4 June 2007

C# Strings

by mo

C# strings are an interesting topic. In C# strings are immutable, that means once you construct an instance of a string it can no longer be altered.

A statement like the following actually constructs 3 different instances of strings.

  string myString = "Hello" + "Mo";

Strings seem to be smarter in C#, because of the intern table. The string intern table manages references to all strings. If an instance of “Mo” has already been created, when using the same literal the same instance is referenced from the intern table. If either variable referencing the instance of “Mo” is changed then a copy is made and only the changed string is effected.

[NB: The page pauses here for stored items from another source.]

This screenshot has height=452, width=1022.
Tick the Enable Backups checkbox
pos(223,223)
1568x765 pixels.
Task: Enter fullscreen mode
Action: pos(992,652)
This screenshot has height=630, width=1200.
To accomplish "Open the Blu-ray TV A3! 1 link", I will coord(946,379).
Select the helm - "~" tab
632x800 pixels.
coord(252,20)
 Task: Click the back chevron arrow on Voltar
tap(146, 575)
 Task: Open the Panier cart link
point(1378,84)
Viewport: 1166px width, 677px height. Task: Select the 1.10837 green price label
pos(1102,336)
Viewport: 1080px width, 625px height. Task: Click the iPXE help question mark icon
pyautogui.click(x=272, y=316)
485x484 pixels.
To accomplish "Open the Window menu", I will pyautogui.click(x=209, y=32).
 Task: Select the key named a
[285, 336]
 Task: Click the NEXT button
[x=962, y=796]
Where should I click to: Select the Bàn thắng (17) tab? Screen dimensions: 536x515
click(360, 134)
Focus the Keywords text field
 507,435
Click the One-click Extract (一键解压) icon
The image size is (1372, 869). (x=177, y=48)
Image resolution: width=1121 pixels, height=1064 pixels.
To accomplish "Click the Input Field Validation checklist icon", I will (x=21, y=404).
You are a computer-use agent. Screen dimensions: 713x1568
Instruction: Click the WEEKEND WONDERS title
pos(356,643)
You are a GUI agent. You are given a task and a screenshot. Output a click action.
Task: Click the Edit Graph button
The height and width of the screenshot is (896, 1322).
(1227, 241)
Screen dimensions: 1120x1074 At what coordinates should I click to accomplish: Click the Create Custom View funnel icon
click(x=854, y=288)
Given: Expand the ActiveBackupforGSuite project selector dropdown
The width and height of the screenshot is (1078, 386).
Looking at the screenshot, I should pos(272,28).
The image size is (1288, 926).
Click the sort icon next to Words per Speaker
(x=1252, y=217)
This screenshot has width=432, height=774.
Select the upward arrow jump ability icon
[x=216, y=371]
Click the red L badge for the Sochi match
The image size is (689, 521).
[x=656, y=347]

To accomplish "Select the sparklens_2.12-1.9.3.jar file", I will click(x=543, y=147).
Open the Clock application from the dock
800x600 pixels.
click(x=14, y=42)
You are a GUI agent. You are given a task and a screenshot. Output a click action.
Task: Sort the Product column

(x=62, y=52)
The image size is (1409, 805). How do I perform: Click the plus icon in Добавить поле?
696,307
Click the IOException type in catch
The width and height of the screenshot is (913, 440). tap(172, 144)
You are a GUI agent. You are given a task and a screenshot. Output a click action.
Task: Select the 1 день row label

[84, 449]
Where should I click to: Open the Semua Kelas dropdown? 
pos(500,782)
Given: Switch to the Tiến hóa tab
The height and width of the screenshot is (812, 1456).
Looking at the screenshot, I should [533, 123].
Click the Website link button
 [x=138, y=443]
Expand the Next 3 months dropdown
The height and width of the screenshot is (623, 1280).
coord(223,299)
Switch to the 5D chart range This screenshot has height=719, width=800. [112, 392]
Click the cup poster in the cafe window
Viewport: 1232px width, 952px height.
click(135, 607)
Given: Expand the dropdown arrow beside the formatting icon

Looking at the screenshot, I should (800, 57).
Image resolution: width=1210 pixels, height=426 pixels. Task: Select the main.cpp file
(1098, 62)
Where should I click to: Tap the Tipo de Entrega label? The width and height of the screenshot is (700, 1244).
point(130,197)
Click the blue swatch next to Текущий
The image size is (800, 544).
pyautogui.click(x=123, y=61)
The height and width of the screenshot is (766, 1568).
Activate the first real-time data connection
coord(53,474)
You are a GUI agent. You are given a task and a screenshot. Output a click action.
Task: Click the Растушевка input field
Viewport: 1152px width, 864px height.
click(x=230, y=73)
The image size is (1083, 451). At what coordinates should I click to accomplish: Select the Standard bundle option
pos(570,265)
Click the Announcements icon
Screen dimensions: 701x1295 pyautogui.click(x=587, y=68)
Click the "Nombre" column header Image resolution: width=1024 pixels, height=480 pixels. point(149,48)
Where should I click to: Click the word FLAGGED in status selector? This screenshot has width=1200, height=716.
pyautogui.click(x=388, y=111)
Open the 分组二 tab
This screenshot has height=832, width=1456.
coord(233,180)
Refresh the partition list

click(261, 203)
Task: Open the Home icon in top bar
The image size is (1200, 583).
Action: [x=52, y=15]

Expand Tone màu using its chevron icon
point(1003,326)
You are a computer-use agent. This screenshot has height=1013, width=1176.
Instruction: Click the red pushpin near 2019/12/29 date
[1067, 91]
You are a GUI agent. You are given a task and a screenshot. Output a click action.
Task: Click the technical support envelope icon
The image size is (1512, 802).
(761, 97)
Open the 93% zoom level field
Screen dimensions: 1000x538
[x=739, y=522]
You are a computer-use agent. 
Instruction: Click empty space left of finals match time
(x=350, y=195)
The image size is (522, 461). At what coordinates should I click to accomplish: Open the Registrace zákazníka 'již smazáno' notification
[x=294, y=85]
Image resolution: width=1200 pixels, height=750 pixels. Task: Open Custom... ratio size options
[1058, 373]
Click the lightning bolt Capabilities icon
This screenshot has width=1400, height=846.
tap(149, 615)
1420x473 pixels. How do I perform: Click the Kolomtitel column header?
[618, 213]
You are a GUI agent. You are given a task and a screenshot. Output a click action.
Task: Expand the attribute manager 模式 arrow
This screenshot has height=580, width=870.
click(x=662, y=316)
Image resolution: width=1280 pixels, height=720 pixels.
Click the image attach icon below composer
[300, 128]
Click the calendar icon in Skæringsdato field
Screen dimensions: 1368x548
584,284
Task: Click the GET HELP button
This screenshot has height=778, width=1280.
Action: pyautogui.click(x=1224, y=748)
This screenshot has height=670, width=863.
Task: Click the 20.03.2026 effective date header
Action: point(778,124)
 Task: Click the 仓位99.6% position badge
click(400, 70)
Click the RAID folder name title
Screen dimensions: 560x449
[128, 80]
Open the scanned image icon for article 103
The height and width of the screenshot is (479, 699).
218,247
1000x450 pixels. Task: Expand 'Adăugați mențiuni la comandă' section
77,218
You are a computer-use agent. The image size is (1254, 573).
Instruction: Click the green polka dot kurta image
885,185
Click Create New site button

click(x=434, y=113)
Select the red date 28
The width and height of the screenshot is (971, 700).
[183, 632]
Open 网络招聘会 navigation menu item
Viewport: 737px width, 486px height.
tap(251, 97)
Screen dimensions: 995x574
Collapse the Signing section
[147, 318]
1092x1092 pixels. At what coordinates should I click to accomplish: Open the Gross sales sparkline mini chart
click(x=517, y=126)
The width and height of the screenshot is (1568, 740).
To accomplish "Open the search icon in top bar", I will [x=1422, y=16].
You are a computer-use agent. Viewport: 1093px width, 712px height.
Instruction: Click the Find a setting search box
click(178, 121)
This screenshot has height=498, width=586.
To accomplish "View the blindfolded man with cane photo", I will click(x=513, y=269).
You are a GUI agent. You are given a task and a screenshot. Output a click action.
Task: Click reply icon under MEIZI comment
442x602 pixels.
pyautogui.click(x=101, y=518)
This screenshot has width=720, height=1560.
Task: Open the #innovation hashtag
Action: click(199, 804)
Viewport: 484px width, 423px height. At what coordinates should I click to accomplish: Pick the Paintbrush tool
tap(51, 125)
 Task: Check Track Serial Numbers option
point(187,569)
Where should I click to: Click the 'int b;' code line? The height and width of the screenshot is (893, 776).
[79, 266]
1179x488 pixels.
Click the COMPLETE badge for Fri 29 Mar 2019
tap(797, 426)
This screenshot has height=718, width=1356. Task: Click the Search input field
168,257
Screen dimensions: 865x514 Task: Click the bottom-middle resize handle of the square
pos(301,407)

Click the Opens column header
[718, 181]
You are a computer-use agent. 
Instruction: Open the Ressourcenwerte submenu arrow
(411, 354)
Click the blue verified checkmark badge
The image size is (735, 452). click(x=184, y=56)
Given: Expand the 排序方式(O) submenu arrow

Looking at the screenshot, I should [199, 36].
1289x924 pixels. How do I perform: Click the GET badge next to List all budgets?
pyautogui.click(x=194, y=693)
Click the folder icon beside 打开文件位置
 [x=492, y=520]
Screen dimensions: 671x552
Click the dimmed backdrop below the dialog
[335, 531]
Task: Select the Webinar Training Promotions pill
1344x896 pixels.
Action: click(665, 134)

Coming from a C background you would think that if two pointers are referencing the same area in memory, that when one one pointer alters the value at the location in memory then the value is changed for both pointers because they are both referencing the same area in memory. C# seems to manage this quite nicely!

”” actually constructs an instance of a string object. String.Empty does not, although the overhead is probably quite small it’s something to be aware of. I prefer String.Empty, just because the sight of quotation marks kind of makes me weary. (Move it to a const or #Define is what the C in my says!)

A static method that I think is under used is String.IsNullOrEmpty(). Instead of checking to see if an instance of a string is equal to “” use the static method I just mentioned.

Kind of sloppy code…

  if( myString != "" ){}

Better code…

  if( null != myString && myString.Length > 0 ){}

My preferred version…

  if( !String.IsNullOrEmpty( myString ) ){ }

Carriage return, new lines like the following… “\r\n” should be replaced by Environment.Newline; This allows you to write environment agnostic code. In Unix environments, I believe the new line character is “\n”, however on Non-Unix it seems to be “\r\n”. As the .NET platform moves to Linux and Mac, this can come in quite handy. (Maybe some day… got Mono!?)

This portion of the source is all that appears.